[数据集条目]
****
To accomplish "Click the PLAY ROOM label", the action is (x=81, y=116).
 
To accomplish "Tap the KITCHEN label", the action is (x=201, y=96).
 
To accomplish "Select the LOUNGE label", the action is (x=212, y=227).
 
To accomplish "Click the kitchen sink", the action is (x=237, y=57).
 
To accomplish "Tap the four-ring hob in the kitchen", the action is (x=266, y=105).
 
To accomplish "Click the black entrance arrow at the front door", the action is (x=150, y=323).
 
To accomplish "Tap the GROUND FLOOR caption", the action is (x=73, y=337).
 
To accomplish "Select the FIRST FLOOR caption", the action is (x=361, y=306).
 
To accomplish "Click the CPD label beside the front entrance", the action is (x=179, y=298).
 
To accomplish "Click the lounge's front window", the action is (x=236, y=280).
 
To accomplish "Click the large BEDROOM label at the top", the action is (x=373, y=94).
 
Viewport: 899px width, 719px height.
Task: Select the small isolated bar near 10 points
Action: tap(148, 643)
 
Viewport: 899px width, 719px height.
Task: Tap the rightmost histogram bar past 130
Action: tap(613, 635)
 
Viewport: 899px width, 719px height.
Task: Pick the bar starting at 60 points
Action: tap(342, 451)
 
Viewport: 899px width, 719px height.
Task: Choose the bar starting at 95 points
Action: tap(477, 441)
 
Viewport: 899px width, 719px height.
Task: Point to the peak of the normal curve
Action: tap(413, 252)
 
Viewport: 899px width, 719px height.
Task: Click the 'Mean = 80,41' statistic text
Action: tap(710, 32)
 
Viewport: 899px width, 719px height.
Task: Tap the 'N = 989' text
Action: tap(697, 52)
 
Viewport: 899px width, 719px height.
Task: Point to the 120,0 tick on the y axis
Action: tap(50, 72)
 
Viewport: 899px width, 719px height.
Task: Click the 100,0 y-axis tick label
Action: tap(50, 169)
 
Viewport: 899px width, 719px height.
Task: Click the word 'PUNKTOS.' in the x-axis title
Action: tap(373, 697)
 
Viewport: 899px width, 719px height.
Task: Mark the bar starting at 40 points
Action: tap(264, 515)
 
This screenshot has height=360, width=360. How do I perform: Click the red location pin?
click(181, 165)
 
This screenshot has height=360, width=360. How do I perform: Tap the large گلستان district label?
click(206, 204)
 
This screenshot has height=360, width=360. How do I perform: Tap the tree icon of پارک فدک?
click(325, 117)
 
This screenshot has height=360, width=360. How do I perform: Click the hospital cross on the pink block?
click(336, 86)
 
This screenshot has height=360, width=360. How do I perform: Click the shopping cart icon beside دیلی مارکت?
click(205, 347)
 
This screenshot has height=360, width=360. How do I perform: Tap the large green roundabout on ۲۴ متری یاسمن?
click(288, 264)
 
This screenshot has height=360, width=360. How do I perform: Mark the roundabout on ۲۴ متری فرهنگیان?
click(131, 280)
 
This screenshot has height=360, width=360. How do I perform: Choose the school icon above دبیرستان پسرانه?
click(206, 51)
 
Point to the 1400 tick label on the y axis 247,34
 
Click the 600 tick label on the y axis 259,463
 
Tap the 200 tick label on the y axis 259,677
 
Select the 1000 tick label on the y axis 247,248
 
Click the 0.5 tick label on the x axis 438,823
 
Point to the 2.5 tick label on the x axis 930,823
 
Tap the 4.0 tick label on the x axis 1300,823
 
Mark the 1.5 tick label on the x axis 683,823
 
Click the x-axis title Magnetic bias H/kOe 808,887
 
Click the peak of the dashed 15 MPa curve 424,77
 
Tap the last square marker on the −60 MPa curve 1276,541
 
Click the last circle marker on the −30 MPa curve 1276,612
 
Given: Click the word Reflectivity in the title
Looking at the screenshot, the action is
****
- 任务说明 -
请把从第一行起一直到含有“is (x=212, y=227).”的那一行为止的全部行（首尾两行都算在内）连同其中的指令重新写出，并将答案里的坐标数值按1.5倍缩放，四舍五入取整，逢0.5一律进位。

- 最终答案 -
To accomplish "Click the PLAY ROOM label", the action is (x=122, y=174).
 
To accomplish "Tap the KITCHEN label", the action is (x=302, y=144).
 
To accomplish "Select the LOUNGE label", the action is (x=318, y=341).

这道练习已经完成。